While at FIT, Michelle learned about the principles of user experience and user journeys. She parlayed this knowledge into her first UI/UX design role, working on projects at a small rapid-prototyping electrical engineering company.
“My start was to simply start, despite it being small projects here and there. Sometimes we have to create our own opportunities if we want to move forward.”
To improve her technical skills, Michelle commits to learning on freeCodeCamp, completing daily UI challenges, reading, and attending design team meet-ups. Fast-forward years later and Michelle is currently building a design system for a local startup.
Michelle is also a philanthropist and takes great pride in her community work with Code Park Houston, an organization that provides CS education for underserved students in the Greater Houston Area. She is helping Code Park to build relationships in Houston to obtain more funding.
Michelle is a recent recipient of the Mayor’s Hispanic Heritage Community Activist Award, where she was honored for her efforts in helping young women enter the world of tech and design.

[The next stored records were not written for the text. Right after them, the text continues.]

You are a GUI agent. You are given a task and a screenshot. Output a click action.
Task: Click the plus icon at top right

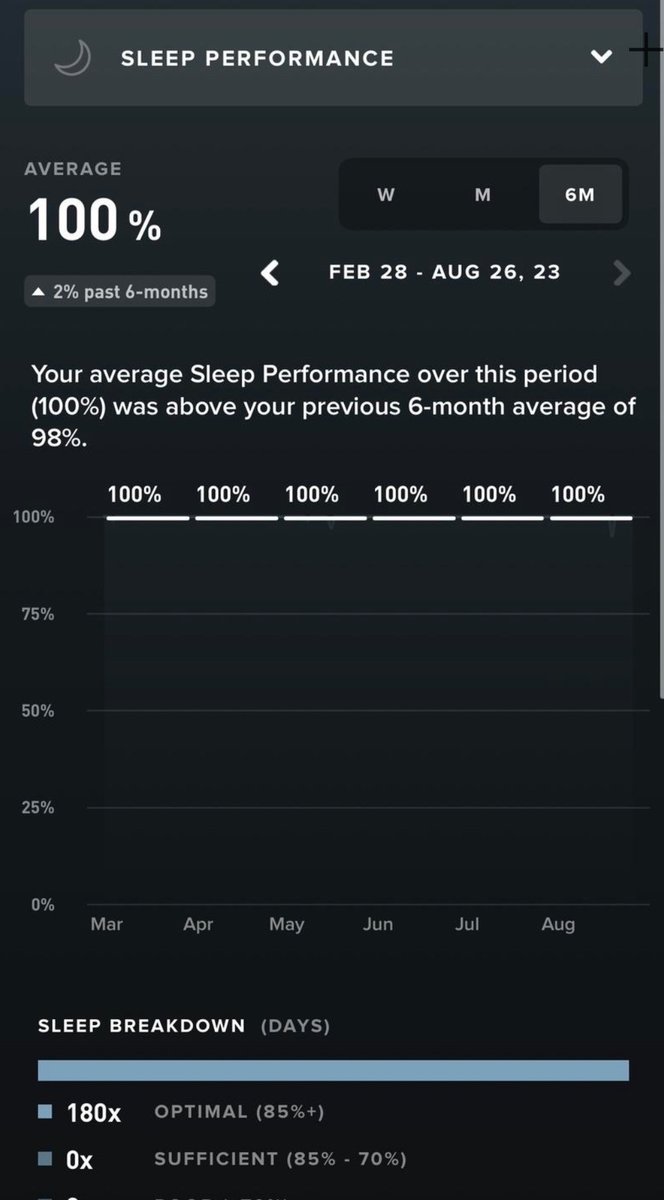[646, 50]
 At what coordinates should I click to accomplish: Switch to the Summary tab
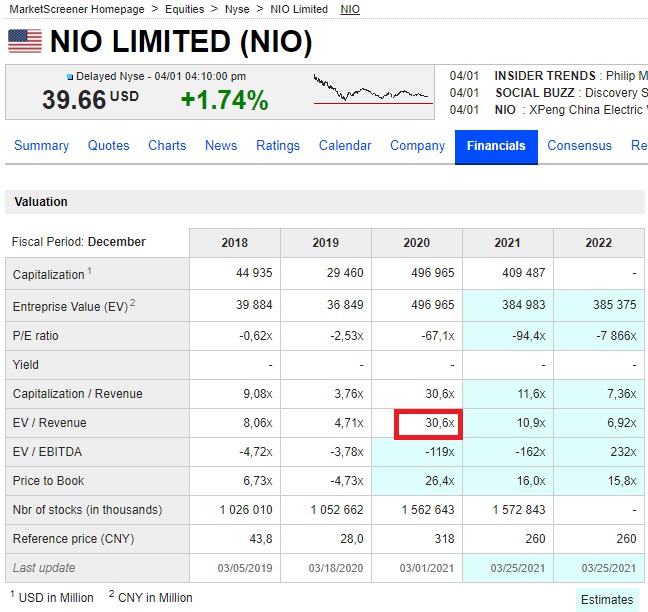click(41, 146)
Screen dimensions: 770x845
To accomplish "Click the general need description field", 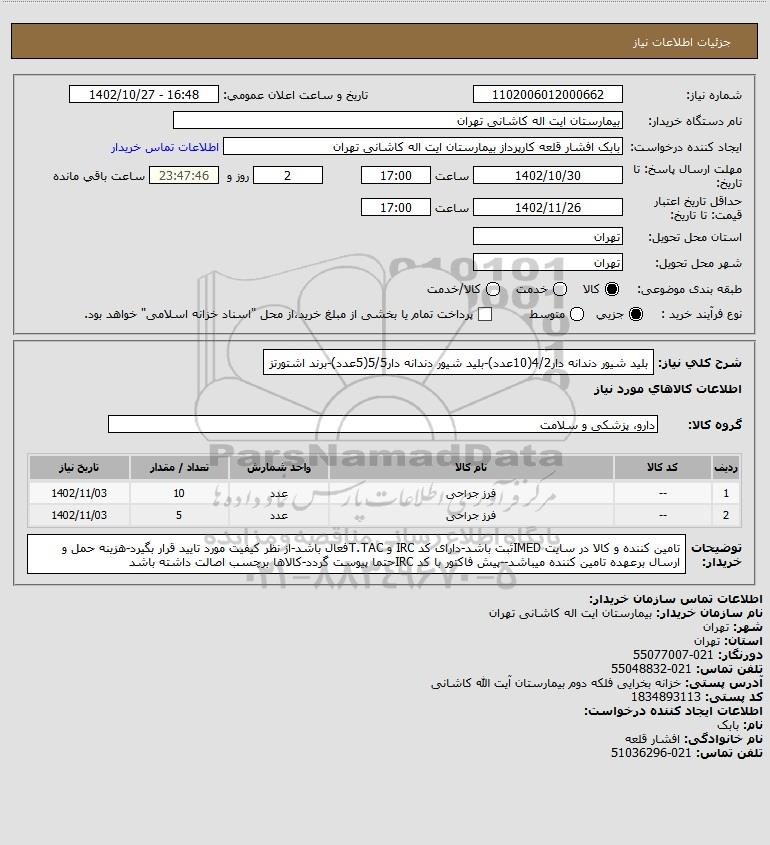I will (x=458, y=363).
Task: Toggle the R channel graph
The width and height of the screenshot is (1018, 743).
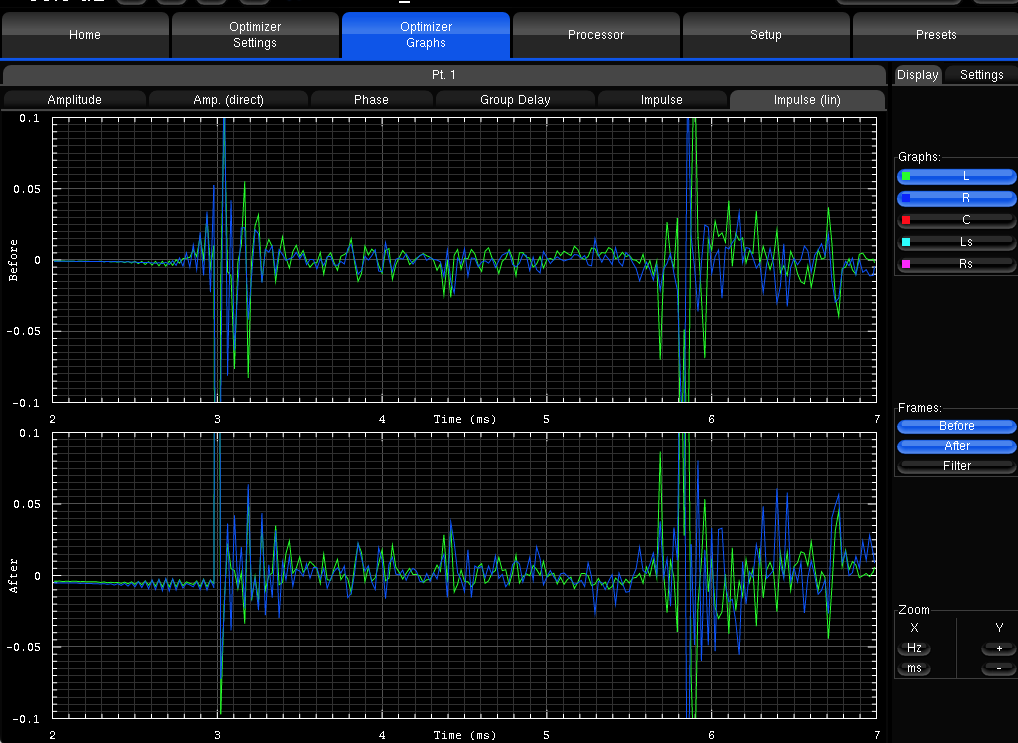Action: 957,198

Michelle is building a more inclusive tech community in Houston through her work with AnitaB.org as a leader and social media moderator. Her goal is to bring people together to collectively work on design projects in their neighborhoods.
Michelle credits much of her confidence to interactions with inspiring women she’s met along the way.

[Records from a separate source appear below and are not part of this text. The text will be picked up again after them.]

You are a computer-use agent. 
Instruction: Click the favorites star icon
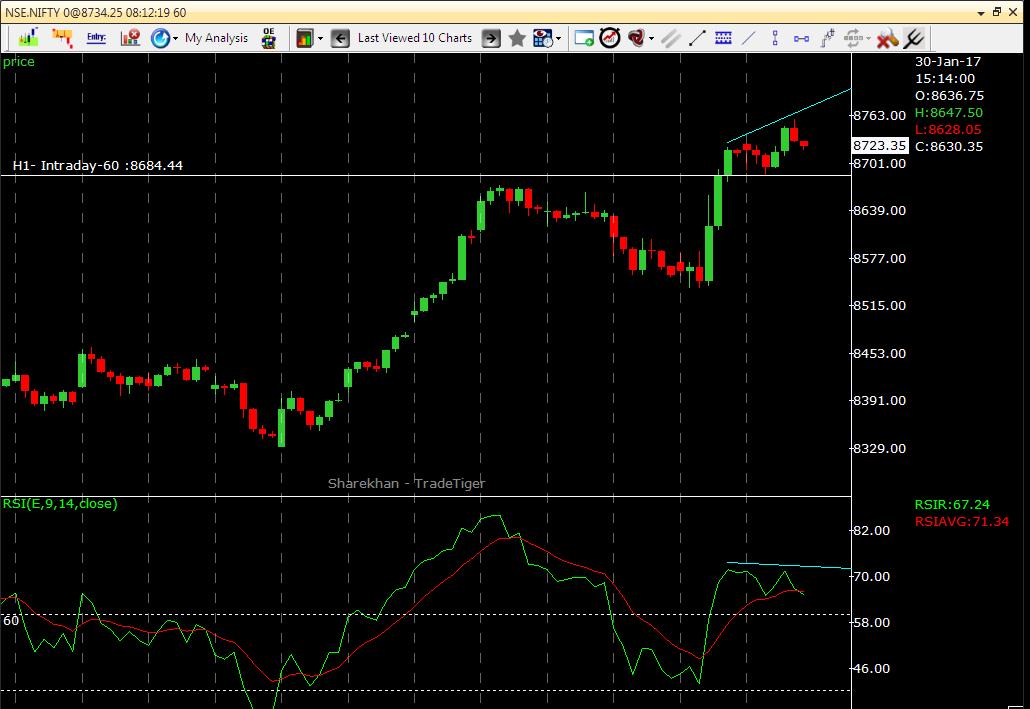[x=515, y=38]
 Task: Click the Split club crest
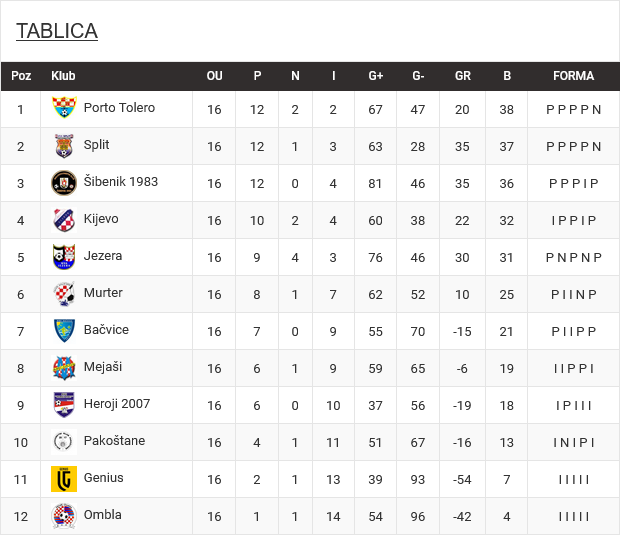(64, 146)
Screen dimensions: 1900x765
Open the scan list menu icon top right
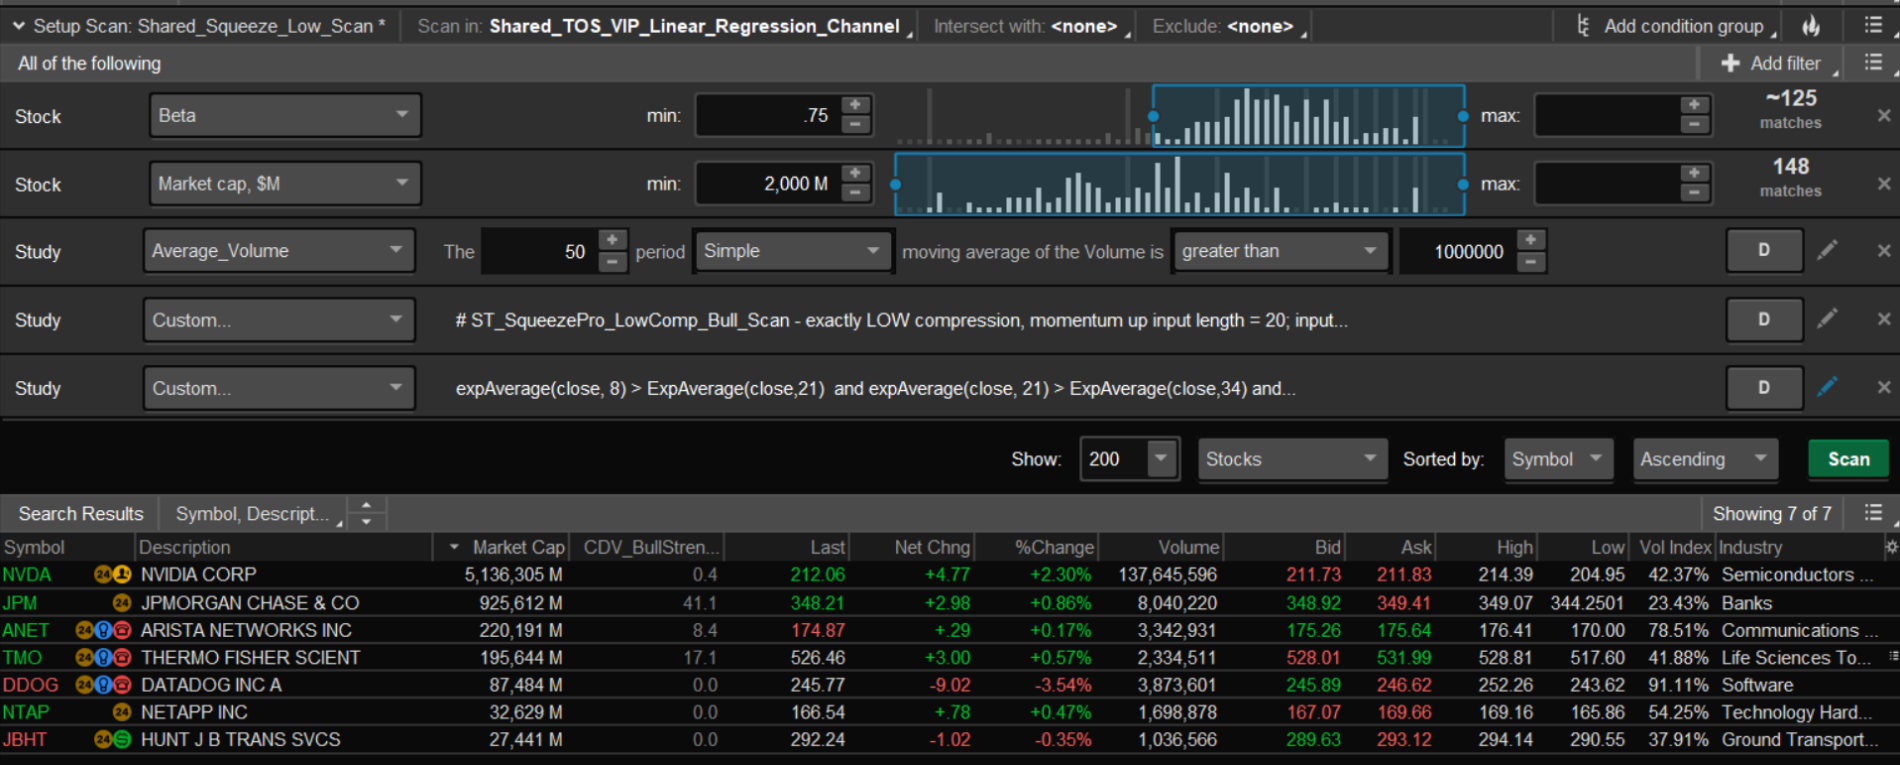click(1874, 26)
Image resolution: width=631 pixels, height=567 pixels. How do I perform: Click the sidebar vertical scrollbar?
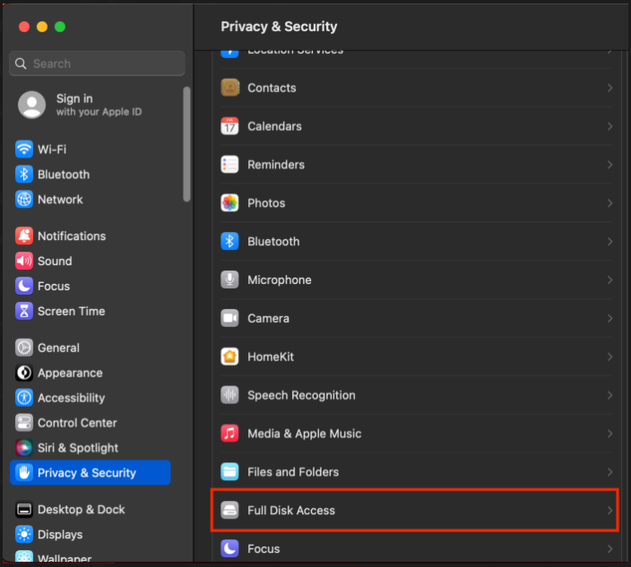[187, 143]
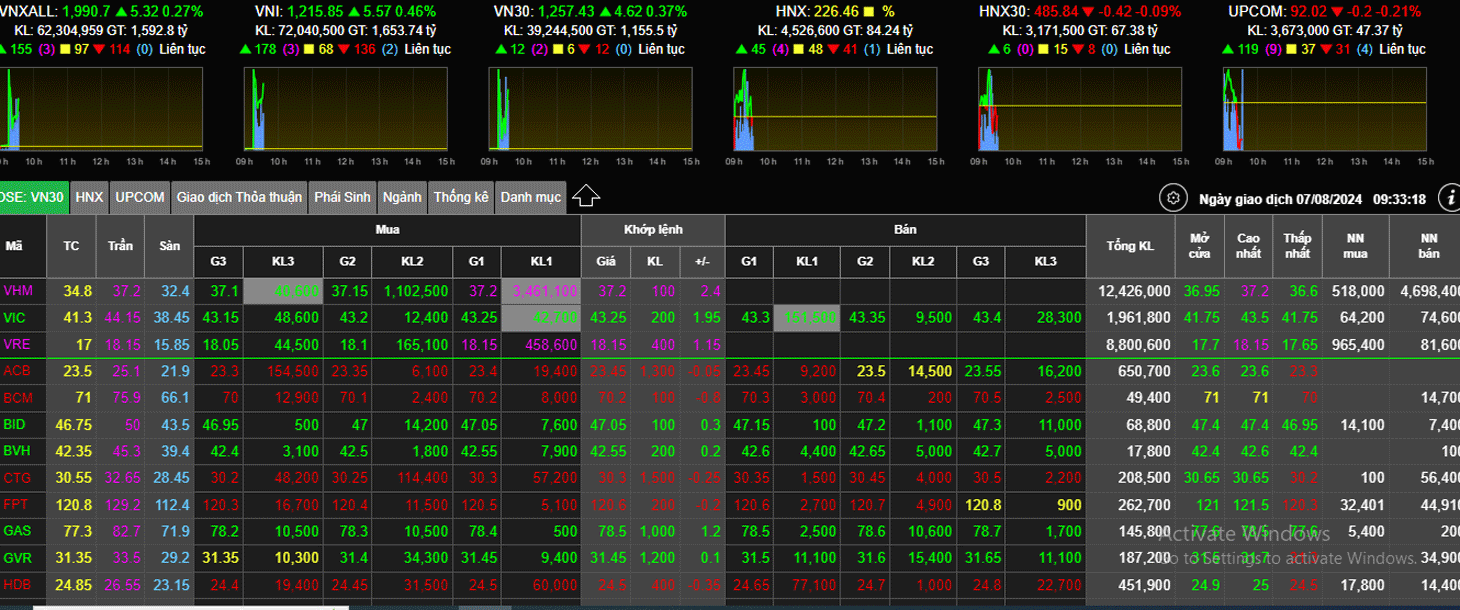1460x610 pixels.
Task: Click the UPCOM index chart
Action: pyautogui.click(x=1324, y=108)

“At the Grace Hopper Conference, I met positive women who were almost executive level in tech that inspired me to stay the course. They kept encouraging me. This experience has pushed me to be there for other women. Even if it’s just sending them a book, a resource, or introducing them to someone else.”
Because Michelle is fairly new to the UX-UI design world, she advises women looking to break into tech to find and lean on their community.

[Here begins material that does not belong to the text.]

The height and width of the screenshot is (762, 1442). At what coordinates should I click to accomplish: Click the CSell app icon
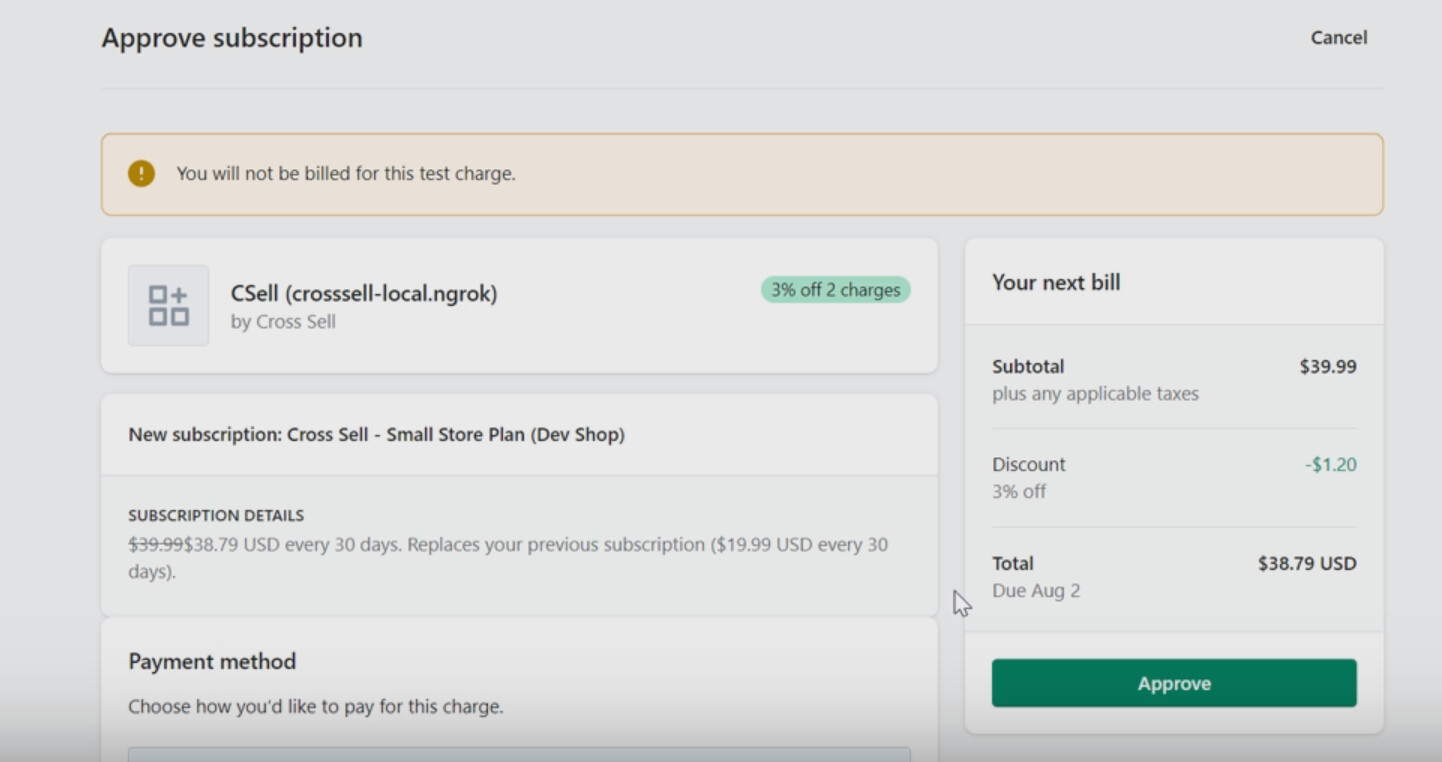pyautogui.click(x=168, y=305)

“Find local groups and meet-ups. Make friends with the people doing what you want to be doing. Talk to them about what they do. Participate in hackathons. It exposes you in a very quick way what it’s like to build a project. Then you can start building a portfolio and references. It’s a good way to stay engaged.”
More importantly, Michelle wants young women to embrace their authentic selves throughout their professional journey.
“You’re never going to get anything done when you’re constantly worrying about what people think about you. I don’t wear heels, I don’t wear makeup, I don’t really do my hair. And I’m okay with that.”
Although the design world is constantly changing, in 10 years, Michelle sees herself as a director or building her own firm based around tech and art.